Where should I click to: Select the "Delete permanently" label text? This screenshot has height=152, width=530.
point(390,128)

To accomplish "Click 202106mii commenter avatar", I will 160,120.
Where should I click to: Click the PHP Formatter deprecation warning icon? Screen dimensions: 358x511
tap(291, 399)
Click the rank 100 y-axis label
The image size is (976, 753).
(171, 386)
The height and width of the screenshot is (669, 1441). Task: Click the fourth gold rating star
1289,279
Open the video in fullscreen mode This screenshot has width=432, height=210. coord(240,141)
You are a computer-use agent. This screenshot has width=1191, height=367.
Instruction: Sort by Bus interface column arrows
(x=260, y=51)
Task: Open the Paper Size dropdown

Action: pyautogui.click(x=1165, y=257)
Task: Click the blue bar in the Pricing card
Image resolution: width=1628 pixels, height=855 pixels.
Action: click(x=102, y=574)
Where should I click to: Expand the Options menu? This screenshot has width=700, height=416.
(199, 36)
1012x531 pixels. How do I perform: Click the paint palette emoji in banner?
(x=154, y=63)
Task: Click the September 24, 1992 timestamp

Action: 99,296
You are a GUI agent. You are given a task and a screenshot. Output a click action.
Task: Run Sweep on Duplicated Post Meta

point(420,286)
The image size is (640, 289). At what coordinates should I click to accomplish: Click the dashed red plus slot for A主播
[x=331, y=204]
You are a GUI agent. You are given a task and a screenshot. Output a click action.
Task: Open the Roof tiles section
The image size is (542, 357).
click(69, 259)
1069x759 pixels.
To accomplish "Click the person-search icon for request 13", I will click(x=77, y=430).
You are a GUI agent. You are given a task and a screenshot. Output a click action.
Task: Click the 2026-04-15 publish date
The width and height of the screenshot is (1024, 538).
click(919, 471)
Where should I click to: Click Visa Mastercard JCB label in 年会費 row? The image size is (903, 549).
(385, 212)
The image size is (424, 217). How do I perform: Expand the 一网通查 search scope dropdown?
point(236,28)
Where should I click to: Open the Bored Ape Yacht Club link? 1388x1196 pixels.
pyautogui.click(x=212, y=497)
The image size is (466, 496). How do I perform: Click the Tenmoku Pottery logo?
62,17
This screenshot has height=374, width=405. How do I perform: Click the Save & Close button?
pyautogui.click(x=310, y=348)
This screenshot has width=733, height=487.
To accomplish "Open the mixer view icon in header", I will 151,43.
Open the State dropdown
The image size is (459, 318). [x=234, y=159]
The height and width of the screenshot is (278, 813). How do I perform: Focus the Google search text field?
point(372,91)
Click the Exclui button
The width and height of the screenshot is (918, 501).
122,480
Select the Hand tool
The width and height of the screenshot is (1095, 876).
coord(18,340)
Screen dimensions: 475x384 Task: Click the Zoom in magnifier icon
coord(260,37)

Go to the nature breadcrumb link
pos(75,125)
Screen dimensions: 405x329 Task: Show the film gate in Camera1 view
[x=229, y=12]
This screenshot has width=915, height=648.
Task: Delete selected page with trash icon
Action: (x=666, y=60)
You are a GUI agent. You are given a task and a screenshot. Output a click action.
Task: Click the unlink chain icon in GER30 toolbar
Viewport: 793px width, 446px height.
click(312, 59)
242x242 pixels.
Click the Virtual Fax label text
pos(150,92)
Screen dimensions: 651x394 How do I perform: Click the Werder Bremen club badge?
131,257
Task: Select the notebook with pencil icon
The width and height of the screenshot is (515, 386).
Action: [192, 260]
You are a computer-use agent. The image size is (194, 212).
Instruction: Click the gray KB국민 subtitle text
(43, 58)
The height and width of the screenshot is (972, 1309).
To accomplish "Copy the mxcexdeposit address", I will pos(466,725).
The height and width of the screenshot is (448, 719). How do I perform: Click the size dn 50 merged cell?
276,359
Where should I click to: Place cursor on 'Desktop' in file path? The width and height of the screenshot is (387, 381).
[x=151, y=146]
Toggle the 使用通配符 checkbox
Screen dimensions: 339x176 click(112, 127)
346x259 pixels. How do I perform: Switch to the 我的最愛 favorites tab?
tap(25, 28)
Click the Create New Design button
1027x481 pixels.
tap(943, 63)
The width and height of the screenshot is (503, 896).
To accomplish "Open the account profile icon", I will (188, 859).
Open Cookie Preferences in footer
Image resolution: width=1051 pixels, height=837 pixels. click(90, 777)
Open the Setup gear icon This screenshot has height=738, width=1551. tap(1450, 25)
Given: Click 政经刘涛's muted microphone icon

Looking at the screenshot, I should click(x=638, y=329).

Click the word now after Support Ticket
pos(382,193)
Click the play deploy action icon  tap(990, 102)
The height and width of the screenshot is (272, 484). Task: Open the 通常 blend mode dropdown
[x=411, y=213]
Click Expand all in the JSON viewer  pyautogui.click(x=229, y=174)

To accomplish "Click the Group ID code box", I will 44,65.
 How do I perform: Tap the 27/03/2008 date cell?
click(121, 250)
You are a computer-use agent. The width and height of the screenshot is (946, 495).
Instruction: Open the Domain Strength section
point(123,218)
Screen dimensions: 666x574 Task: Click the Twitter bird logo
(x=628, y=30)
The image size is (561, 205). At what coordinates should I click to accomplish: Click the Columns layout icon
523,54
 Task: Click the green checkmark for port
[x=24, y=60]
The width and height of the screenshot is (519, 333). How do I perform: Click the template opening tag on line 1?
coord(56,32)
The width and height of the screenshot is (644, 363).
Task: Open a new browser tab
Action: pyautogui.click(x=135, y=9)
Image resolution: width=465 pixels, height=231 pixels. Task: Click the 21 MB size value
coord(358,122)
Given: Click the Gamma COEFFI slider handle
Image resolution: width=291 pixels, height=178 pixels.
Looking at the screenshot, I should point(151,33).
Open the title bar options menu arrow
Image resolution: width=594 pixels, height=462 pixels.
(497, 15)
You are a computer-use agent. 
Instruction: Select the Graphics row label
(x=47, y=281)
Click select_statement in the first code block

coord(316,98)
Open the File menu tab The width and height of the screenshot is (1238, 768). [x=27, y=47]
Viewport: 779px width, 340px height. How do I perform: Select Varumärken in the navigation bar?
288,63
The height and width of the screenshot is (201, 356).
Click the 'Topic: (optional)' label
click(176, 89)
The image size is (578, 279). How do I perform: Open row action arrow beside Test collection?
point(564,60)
§
=== Task prompt ===
Return the listing above exactly, line for line.

=== Your response ===
Where should I click to: Select the "Delete permanently" label text? This screenshot has height=152, width=530.
point(390,128)

To accomplish "Click 202106mii commenter avatar", I will 160,120.
Where should I click to: Click the PHP Formatter deprecation warning icon? Screen dimensions: 358x511
tap(291, 399)
Click the rank 100 y-axis label
The image size is (976, 753).
(171, 386)
The height and width of the screenshot is (669, 1441). Task: Click the fourth gold rating star
1289,279
Open the video in fullscreen mode This screenshot has width=432, height=210. coord(240,141)
You are a computer-use agent. This screenshot has width=1191, height=367.
Instruction: Sort by Bus interface column arrows
(x=260, y=51)
Task: Open the Paper Size dropdown

Action: pyautogui.click(x=1165, y=257)
Task: Click the blue bar in the Pricing card
Image resolution: width=1628 pixels, height=855 pixels.
Action: click(x=102, y=574)
Where should I click to: Expand the Options menu? This screenshot has width=700, height=416.
(199, 36)
1012x531 pixels. How do I perform: Click the paint palette emoji in banner?
(x=154, y=63)
Task: Click the September 24, 1992 timestamp

Action: 99,296
You are a GUI agent. You are given a task and a screenshot. Output a click action.
Task: Run Sweep on Duplicated Post Meta

point(420,286)
The image size is (640, 289). At what coordinates should I click to accomplish: Click the dashed red plus slot for A主播
[x=331, y=204]
You are a GUI agent. You are given a task and a screenshot. Output a click action.
Task: Open the Roof tiles section
The image size is (542, 357).
click(69, 259)
1069x759 pixels.
To accomplish "Click the person-search icon for request 13", I will click(x=77, y=430).
You are a GUI agent. You are given a task and a screenshot. Output a click action.
Task: Click the 2026-04-15 publish date
The width and height of the screenshot is (1024, 538).
click(919, 471)
Where should I click to: Click Visa Mastercard JCB label in 年会費 row? The image size is (903, 549).
(385, 212)
The image size is (424, 217). How do I perform: Expand the 一网通查 search scope dropdown?
point(236,28)
Where should I click to: Open the Bored Ape Yacht Club link? 1388x1196 pixels.
pyautogui.click(x=212, y=497)
The image size is (466, 496). How do I perform: Click the Tenmoku Pottery logo?
62,17
This screenshot has height=374, width=405. How do I perform: Click the Save & Close button?
pyautogui.click(x=310, y=348)
This screenshot has width=733, height=487.
To accomplish "Open the mixer view icon in header", I will 151,43.
Open the State dropdown
The image size is (459, 318). [x=234, y=159]
The height and width of the screenshot is (278, 813). How do I perform: Focus the Google search text field?
point(372,91)
Click the Exclui button
The width and height of the screenshot is (918, 501).
122,480
Select the Hand tool
The width and height of the screenshot is (1095, 876).
coord(18,340)
Screen dimensions: 475x384 Task: Click the Zoom in magnifier icon
coord(260,37)

Go to the nature breadcrumb link
pos(75,125)
Screen dimensions: 405x329 Task: Show the film gate in Camera1 view
[x=229, y=12]
This screenshot has width=915, height=648.
Task: Delete selected page with trash icon
Action: (x=666, y=60)
You are a GUI agent. You are given a task and a screenshot. Output a click action.
Task: Click the unlink chain icon in GER30 toolbar
Viewport: 793px width, 446px height.
click(312, 59)
242x242 pixels.
Click the Virtual Fax label text
pos(150,92)
Screen dimensions: 651x394 How do I perform: Click the Werder Bremen club badge?
131,257
Task: Select the notebook with pencil icon
The width and height of the screenshot is (515, 386).
Action: [192, 260]
You are a computer-use agent. The image size is (194, 212).
Instruction: Click the gray KB국민 subtitle text
(43, 58)
The height and width of the screenshot is (972, 1309).
To accomplish "Copy the mxcexdeposit address", I will pos(466,725).
The height and width of the screenshot is (448, 719). How do I perform: Click the size dn 50 merged cell?
276,359
Where should I click to: Place cursor on 'Desktop' in file path? The width and height of the screenshot is (387, 381).
[x=151, y=146]
Toggle the 使用通配符 checkbox
Screen dimensions: 339x176 click(112, 127)
346x259 pixels. How do I perform: Switch to the 我的最愛 favorites tab?
tap(25, 28)
Click the Create New Design button
1027x481 pixels.
tap(943, 63)
The width and height of the screenshot is (503, 896).
To accomplish "Open the account profile icon", I will (188, 859).
Open Cookie Preferences in footer
Image resolution: width=1051 pixels, height=837 pixels. click(90, 777)
Open the Setup gear icon This screenshot has height=738, width=1551. tap(1450, 25)
Given: Click 政经刘涛's muted microphone icon

Looking at the screenshot, I should click(x=638, y=329).

Click the word now after Support Ticket
pos(382,193)
Click the play deploy action icon  tap(990, 102)
The height and width of the screenshot is (272, 484). Task: Open the 通常 blend mode dropdown
[x=411, y=213]
Click Expand all in the JSON viewer  pyautogui.click(x=229, y=174)

To accomplish "Click the Group ID code box", I will 44,65.
 How do I perform: Tap the 27/03/2008 date cell?
click(121, 250)
You are a computer-use agent. The width and height of the screenshot is (946, 495).
Instruction: Open the Domain Strength section
point(123,218)
Screen dimensions: 666x574 Task: Click the Twitter bird logo
(x=628, y=30)
The image size is (561, 205). At what coordinates should I click to accomplish: Click the Columns layout icon
523,54
 Task: Click the green checkmark for port
[x=24, y=60]
The width and height of the screenshot is (519, 333). How do I perform: Click the template opening tag on line 1?
coord(56,32)
The width and height of the screenshot is (644, 363).
Task: Open a new browser tab
Action: pyautogui.click(x=135, y=9)
Image resolution: width=465 pixels, height=231 pixels. Task: Click the 21 MB size value
coord(358,122)
Given: Click the Gamma COEFFI slider handle
Image resolution: width=291 pixels, height=178 pixels.
Looking at the screenshot, I should point(151,33).
Open the title bar options menu arrow
Image resolution: width=594 pixels, height=462 pixels.
(497, 15)
You are a computer-use agent. 
Instruction: Select the Graphics row label
(x=47, y=281)
Click select_statement in the first code block

coord(316,98)
Open the File menu tab The width and height of the screenshot is (1238, 768). [x=27, y=47]
Viewport: 779px width, 340px height. How do I perform: Select Varumärken in the navigation bar?
288,63
The height and width of the screenshot is (201, 356).
Click the 'Topic: (optional)' label
click(176, 89)
The image size is (578, 279). How do I perform: Open row action arrow beside Test collection?
point(564,60)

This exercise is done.